Table 2 Multinomial Logistic Regression Modeling Membership Probability of Being in the “Uninsured Past-Year Utilizers” or in the “Insured Past-Year Utilizers” Class in Reference to the “Uninsured Past-Year Non-Utilizers” Class

DISCUSSION

The results support prior studies showing high- and low-use primary care access and utilization classes in immigrants.6 In addition to low PCP uptake rates, low dental visit rates were concerning, given the connection between poor dental health and CVD risk, coupled with drivers’ other risk factors.3 However, a latent class emerged (uninsured past-year utilizers) that sought routine PCP and dental checkups despite lacking regular PCPs or health insurance. Drivers were more likely to be in this class than in the uninsured past-year non-utilizers class if they reported a larger proportion of friends providing health advice.

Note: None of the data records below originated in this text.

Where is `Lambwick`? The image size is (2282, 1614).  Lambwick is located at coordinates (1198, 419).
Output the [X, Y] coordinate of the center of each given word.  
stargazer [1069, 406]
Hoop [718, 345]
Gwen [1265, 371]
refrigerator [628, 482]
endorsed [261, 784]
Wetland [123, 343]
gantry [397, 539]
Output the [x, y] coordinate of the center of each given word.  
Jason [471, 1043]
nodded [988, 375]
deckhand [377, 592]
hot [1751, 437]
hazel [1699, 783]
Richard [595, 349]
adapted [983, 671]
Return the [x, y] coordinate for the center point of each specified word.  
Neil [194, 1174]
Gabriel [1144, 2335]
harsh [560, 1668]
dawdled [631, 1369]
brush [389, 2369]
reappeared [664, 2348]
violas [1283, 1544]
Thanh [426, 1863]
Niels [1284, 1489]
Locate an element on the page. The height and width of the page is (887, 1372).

Demographic characteristics typically associated with healthcare access and utilization (e.g., years in the USA, marital and socioeconomic statuses) did not relate to latent classes in the multivariable model, supporting a heightened need for tailored targeted interventions, such as drivers trained to provide health advice, to promote healthcare access among taxi/FHV drivers. These interventions could enhance connections to insurance, primary care, and annual medical and dental appointments for drivers lacking friends providing health advice.

Future studies could inform interventions by investigating non-insurance factors; motivations for dental and PCP visits among uninsured past-year utilizers; the nature of alters’ health advice; drivers’ usage of other health advice sources, e.g., online; and healthcare utilization processes among the growing numbers of app-based FHV drivers.1, 2

This study identified a latent class of uninsured taxi/FHV drivers with a high proportion of friends giving health advice and probability of dental and PCP usage, suggesting that social networks could be leveraged to facilitate healthcare utilization in this vulnerable population.